Ideal strength and deformation-induced phase transformation of hcp metals Re, Ru, and Os: A first-principles study

The intrinsic mechanical properties, deformation-induced transformation, and electronic deformation mechanisms of hexagonal close-packed metals Re, Ru, and Os were systematically studied by density functional theory. The ideal strength, elastic moduli, and toughness parameter were fully presented. Os has the largest ideal strengths and moduli over Re and Ru. Although Re has larger moduli than Ru, its strength is smaller. Thus larger modulus does not mean larger strength. The toughness was predicted to be Re > Ru > Os, reversing brittleness.
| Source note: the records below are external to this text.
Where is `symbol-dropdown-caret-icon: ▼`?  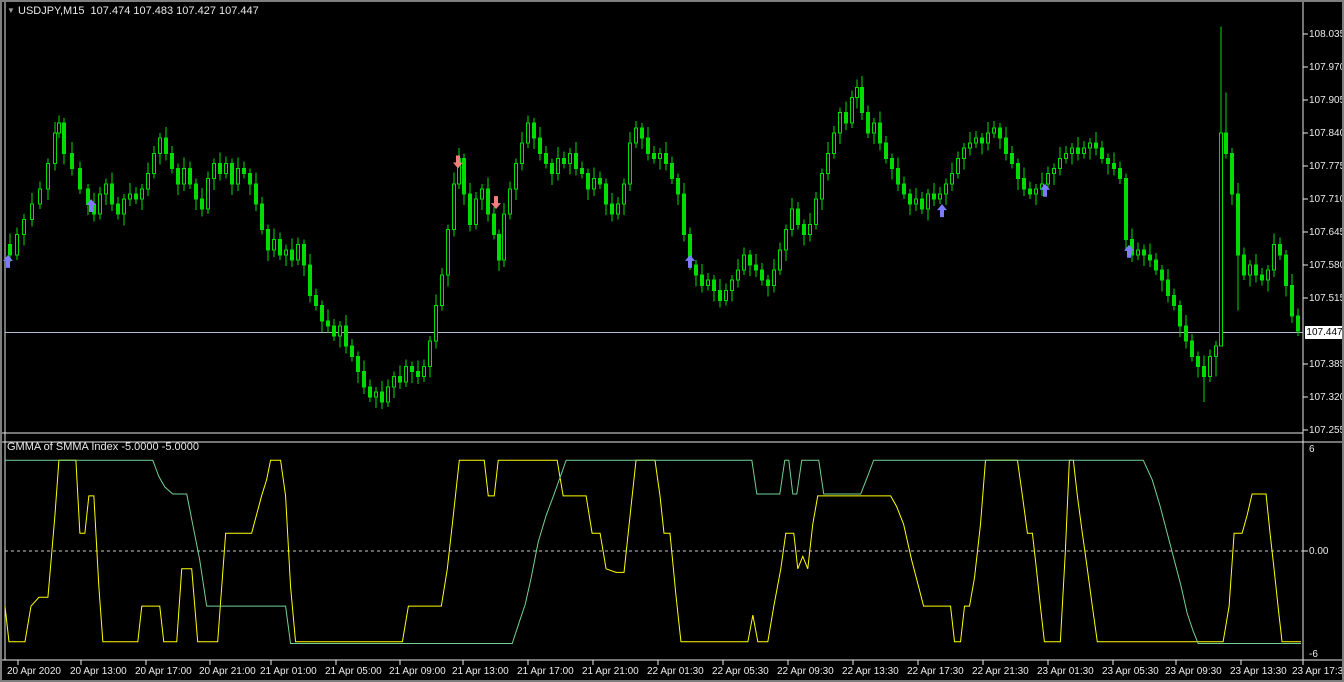 symbol-dropdown-caret-icon: ▼ is located at coordinates (11, 10).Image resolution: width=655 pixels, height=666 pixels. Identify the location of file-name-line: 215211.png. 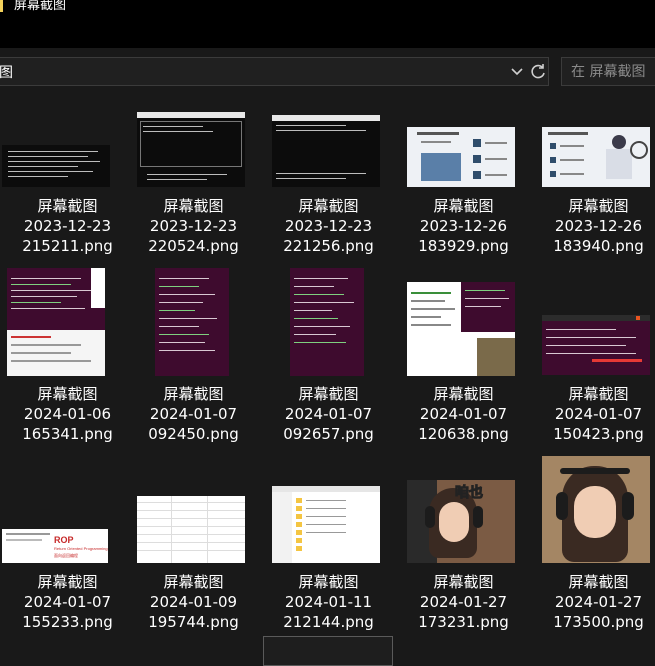
(68, 246).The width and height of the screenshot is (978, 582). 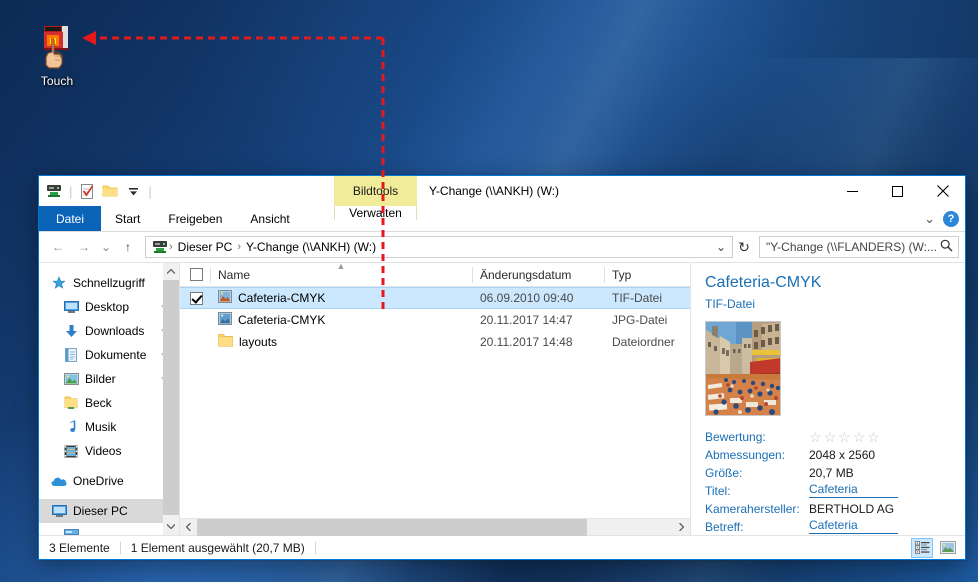 I want to click on column-header-label: Änderungsdatum, so click(x=526, y=274).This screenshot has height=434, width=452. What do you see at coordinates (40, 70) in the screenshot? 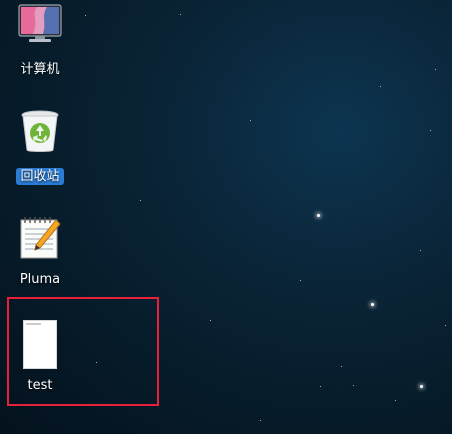
I see `icon-label: 计算机` at bounding box center [40, 70]. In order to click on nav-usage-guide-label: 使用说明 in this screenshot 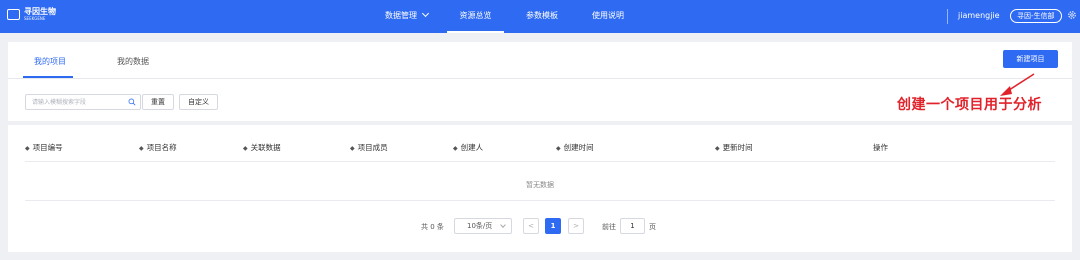, I will do `click(608, 16)`.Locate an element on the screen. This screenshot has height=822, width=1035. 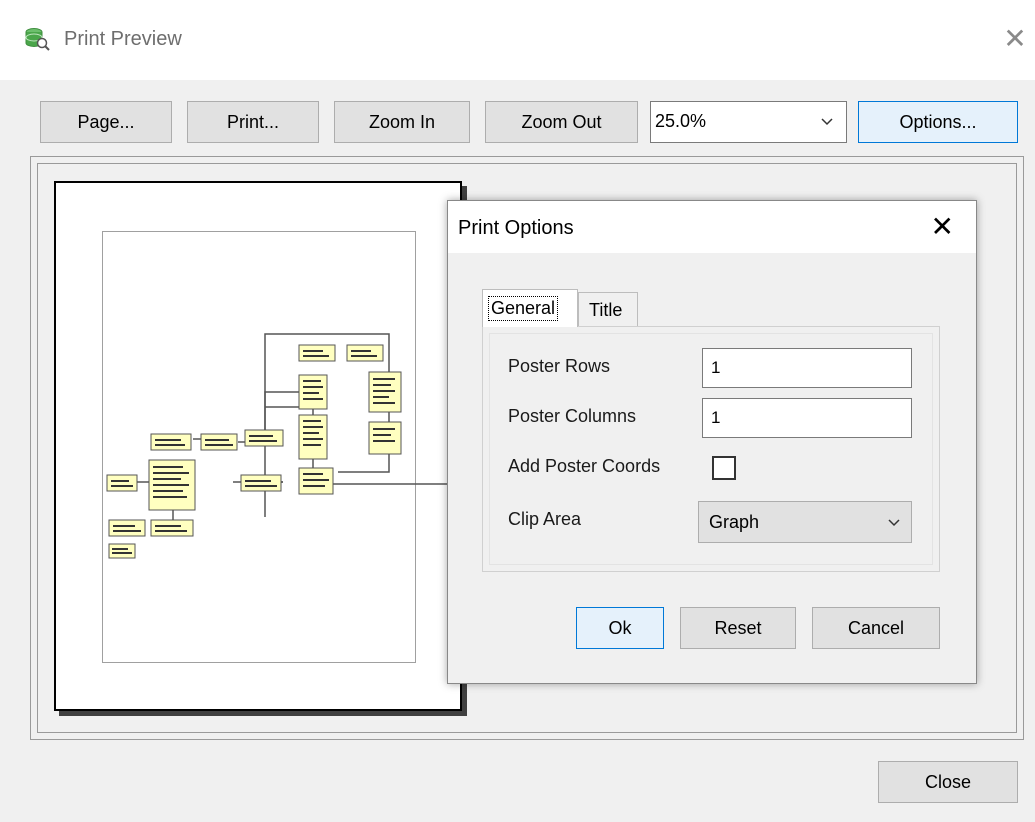
graph-thumbnail is located at coordinates (284, 446). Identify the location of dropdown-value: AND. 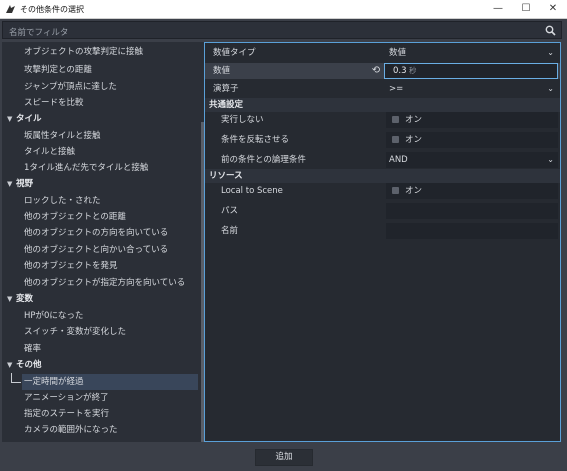
(398, 160).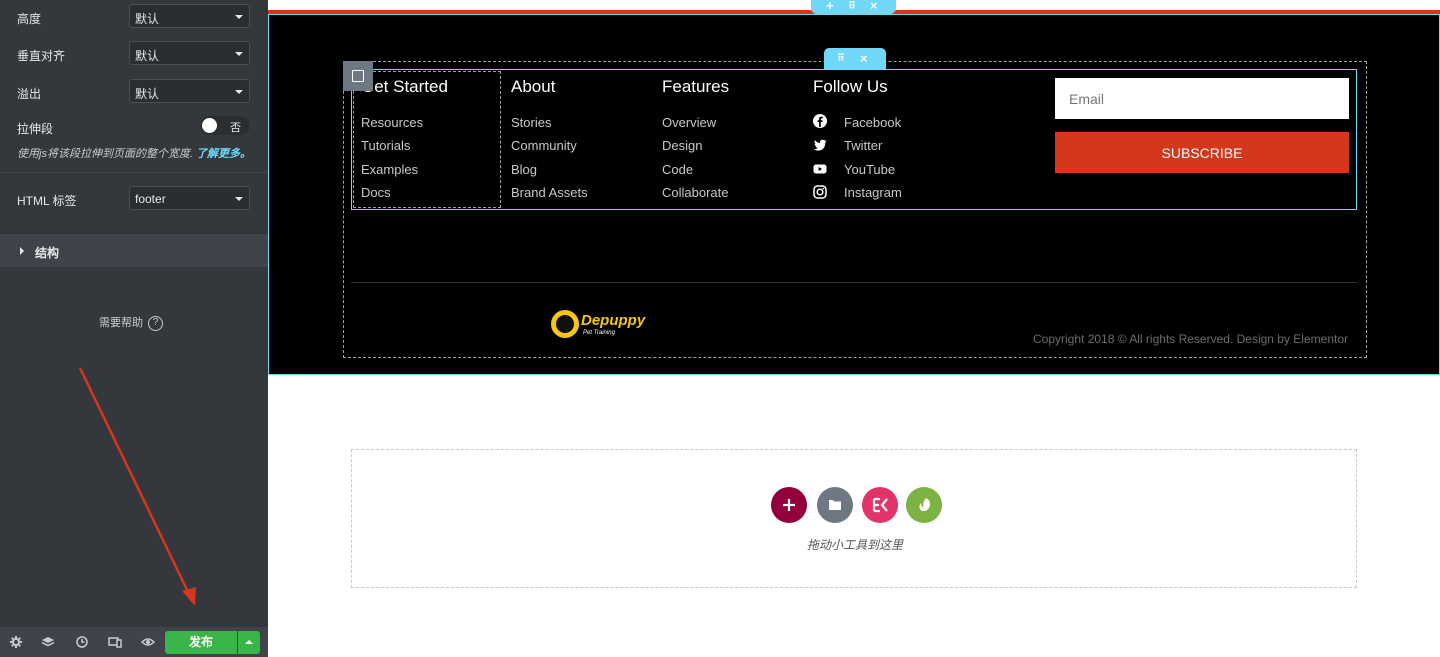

The ideal shear strength of the easiest slip direction is proposed to qualitatively predict the hardness. A hcp → fct → fcc phase transformation was achieved during [112¯0] uniaxial tension. The corresponding energy barriers are 0.29, 0.32, and 0.42 eV/atom for Re, Ru, and Os, respectively. The electronic mechanism underlying yielding was clarified to be bond breaking accompanying disappearance of “pseudo-gap”. The flow of electron accumulation between charge depletion accommodates the structural transition.

► Ideal strengths of hcp metals Re, Ru, and Os were reported for the first time. ► An hcp → fct → fcc phase transformation was found generally by [112¯0] tension. ► The ideal shear strength is shown to be a good predictor of hardness. ► Variation in electronic structure accommodates yielding at the critical strain.